方法:本研究利用免疫組織化學染色法,探討58例口腔上皮變異(21例輕度,18例中度,19例重度上皮變異)和10例正常口腔黏膜之上皮及上皮下方結締組織中之蘭格罕氏細胞數目。
結果:我們發現於上皮中之平均蘭格罕氏細胞數目,從正常口腔黏膜之14 ± 3細胞/高倍視域,至輕度口腔上皮變異之32 ± 12細胞/高倍視域,中度口腔上皮變異之40 ± 12細胞/高倍視域,至重度口腔上皮變異之49 ± 13細胞/高倍視域,有隨著上皮變異程度的增加,而呈現統計學上有意義增加的情形 (P < 0.001)。統計分析的結果也顯示,上皮下方結締組織中之平均蘭格罕氏細胞數目,從正常口腔黏膜之5 ± 2細胞/高倍視域,至輕度口腔上皮變異之24 ± 12細胞/高倍視域,中度口腔上皮變異之33 ± 12細胞/高倍視域,至重度口腔上皮變異之47 ± 17細胞/高倍視域,亦有隨著上皮變異程度的增加,而呈現統計學上有意義增加的情形 (P < 0.001)。另外上皮中之平均蘭格罕氏細胞數目,也隨著口腔上皮變異病變中上皮層厚度及上皮下方結締組織中發炎帶寬度之增加而增加。另外上皮下方結締組織中之平均蘭格罕氏細胞數目,也隨著口腔上皮變異病變中上皮下方結締組織中發炎帶寬度之增加而增加。我們也發現9例有惡性轉變口腔上皮變異病變(包括5例重度,3例中度及1例輕度口腔上皮變異病變),比49例無惡性轉變口腔上皮變異病變,其上皮及上皮下方結締組織中平均蘭格罕氏細胞數目明顯較低。
結論:蘭格罕氏細胞數目從正常口腔黏膜經由輕度和中度口腔上皮變異至重度口腔上皮變異,呈現有意義之逐漸增加,此表示口腔上皮變異患者之免疫監視能力於口腔癌生成之早期即有明顯增加。口腔上皮變異中較低之蘭格罕氏細胞數目,可能表示口腔上皮變異患者對變異細胞部分喪失免疫監視能力,此情況下有利於口腔上皮變異病變進一步惡性轉變成口腔癌。

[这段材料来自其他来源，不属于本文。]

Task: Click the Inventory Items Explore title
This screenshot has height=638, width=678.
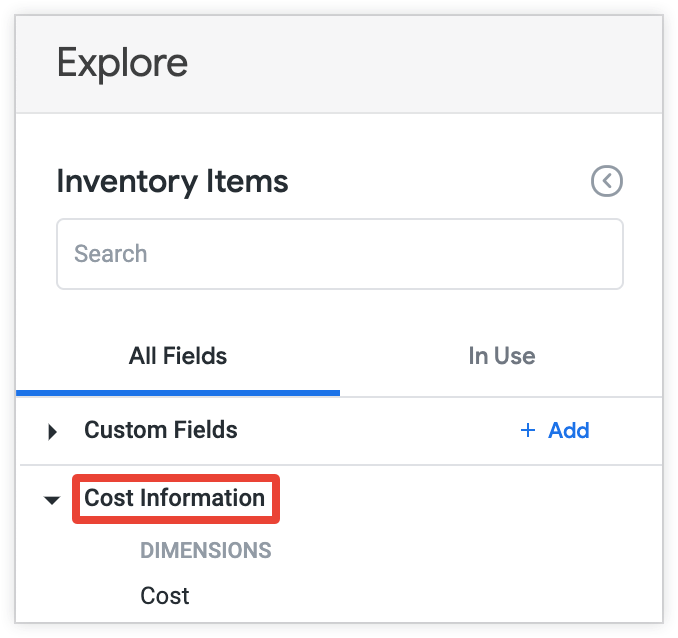Action: click(x=172, y=181)
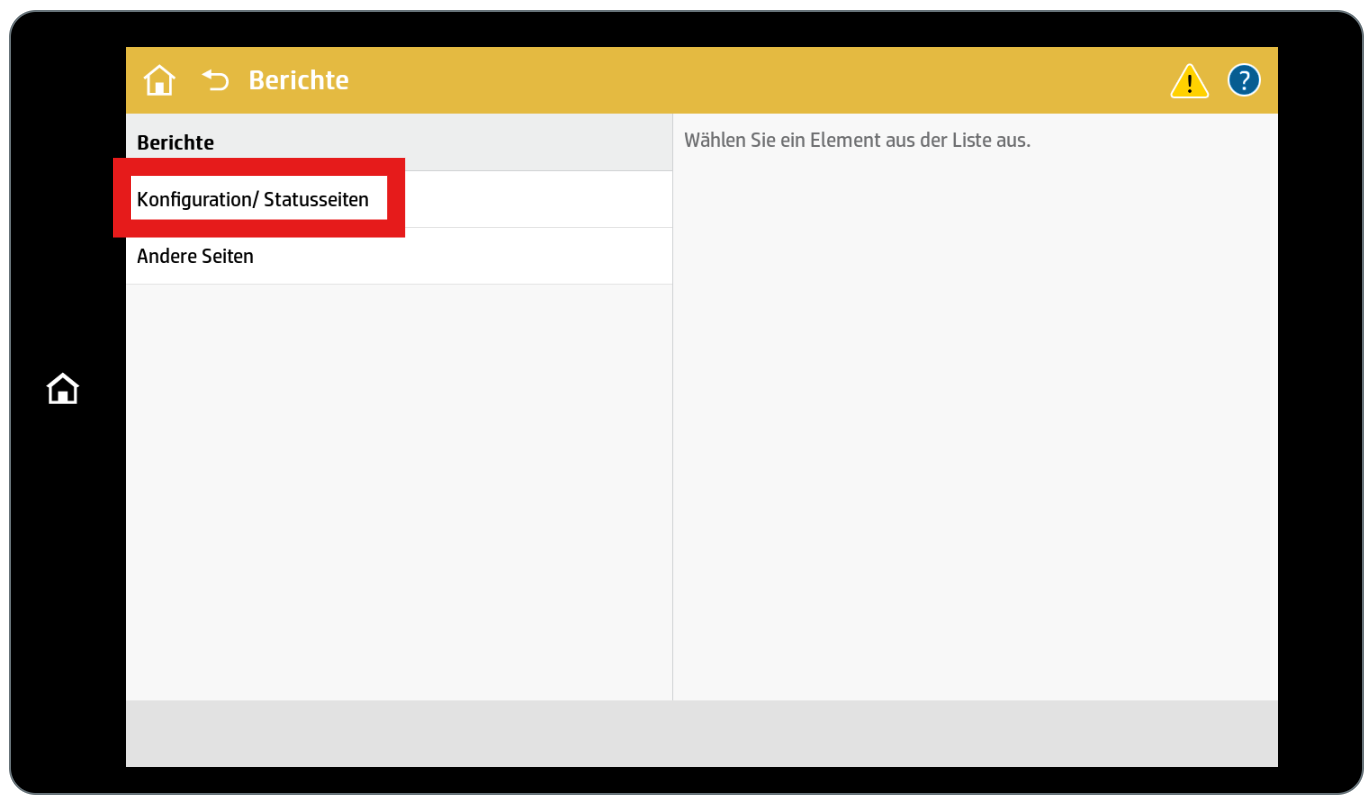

BACKGROUND: Langerhans cells (LCs) are bone marrow-derived antigen presenting cells. The high LC number in oral lesion may suggest an increase in immunosurveillance ability in patients with that oral disease. Oral epithelial dysplasia (OED) is a precancerous lesion that may develop into an oral cancer.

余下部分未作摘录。